TPGi is an accessibility solutions provider that works with brands worldwide to help them achieve end-to-end digital asset accessibility. They serve a wide variety of industries, from retail to technology, publishing, healthcare, government, and beyond. Their efforts help brands achieve ADA, 508, and WCAG compliance with the help of automated, integrated software solutions and expert risk consulting.
Situation: A New Identity in Need of a New Website
TPGi was a business in the middle of some big changes. They had just finished unifying all of their brands under a single identity and wanted to make sure their new name reflected an equally new, modern, updated, fully accessible website.
They had high expectations for their new site, wanting it to reflect the increased vigor for the rebrand they felt from customers and team members alike. Windmill Strategy addressed these needs by developing a comprehensive website plan that included design moodboards, improved navigation, a modular site theme, analytics tracking set-up, and more.
Solution: Scalability, Accessibility, Creativity
TPGi’s project was a little different than other website redesign projects we do because they were already handling most of their branding work in-house. That meant that, instead of focusing on design, we kept our attention on the two other most important factors in a website: user experience and content.
A big part of what we did for TPGi dealt with accessibility. Their old site was on WordPress, with code that had been cobbled together over the years. Each time they went in to add a new page or make a change, it would in turn mess with the functionality of the rest of their pages. This wasted a lot of time and energy, and they wanted it fixed.
To help alleviate this stress and make updating the site easier, we built ACF modules for TPGi to use. ACF models are accessibility modules that have different features and capabilities that can then easily be added to or removed from pages. We built the modules and worked with their internal accessibility team to make sure the modules themselves were accessible.
We stuck with WordPress for the new site, but approached it in a different way than they had in the past thanks to the ACF modules and a modular template. Building the new site from a modular template gives the site admins a higher degree of style control without losing the benefits of a modern, updated look using the color and logo assets created by TPGi’s in-house team. We provided TPGi with six unique page layouts and 15 custom ACF blocks as foundational building blocks for the site.
We developed an initial site map followed by home and sample secondary page wireframes that highlighted key areas and functionalities of the site. We worked with TPGi during this process by not only creating wireframes for them, but showing them how to do it themselves. After that, we created in-depth branding concept mood boards that their in-house designers could use as reference when moving forward with their own work on the website.

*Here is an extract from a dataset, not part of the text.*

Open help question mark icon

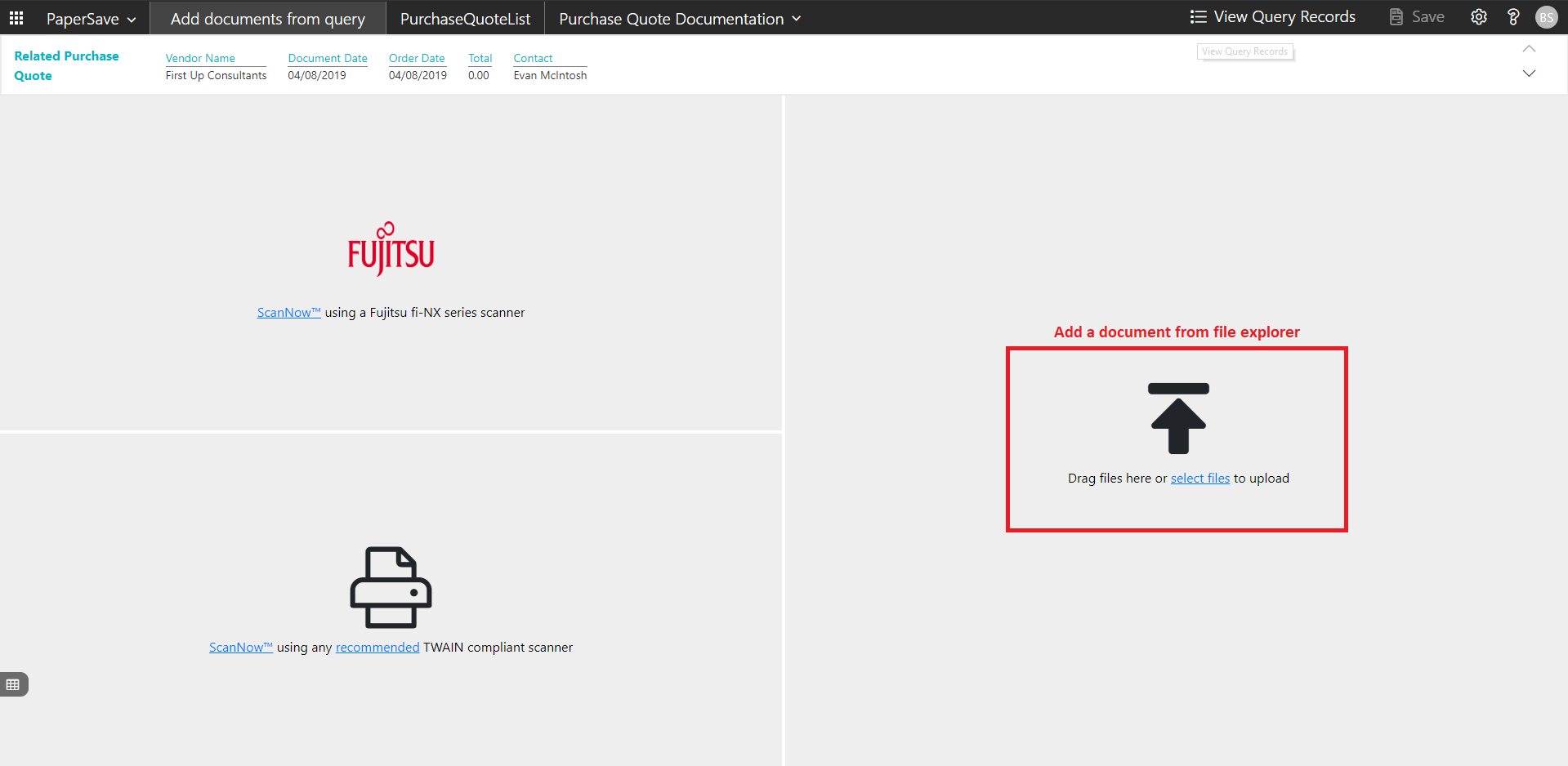(x=1512, y=17)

These mood boards included references to existing elements but added additional suggestions for colors, graphical elements, photo styles, and general creative direction.
What came next in our strategy was looking at how we could build upon the foundation given to us by the CMS and initial planning meetings. We had two main concerns: how to take TPGi’s existing website assets and integrate them into the new site and making sure users visiting the site had a consistent experience. User experience and accessibility was especially important considering the nature of TPGi’s work.
Because of that, we made sure that all development efforts kept mobile-responsiveness, compliance, and accessibility in mind. One important part of accessibility work is making sure the site is organized in a way that makes it easy to navigate for users of all ability levels. We simplified their on-site organization in a couple different ways:
- We took the two blogs they already had, one focused on business and one focused on development, into a single new blog. During integration, a special focus was given to organization and searchability so that users could find what they were looking for on the blog without digging through dozens of pages. This was done with post type tagging, a new system of categorization, and updated sidebars and CTAs.
- We conducted 301 redirects and 404 error checks. These diagnostic steps helped to ensure there were no dead ends on the site.
- A new sitemap was developed with a focus on easy-to-understand dropdown navigation. Simplification and efficiency are always key when it comes to improving a website’s UX flow.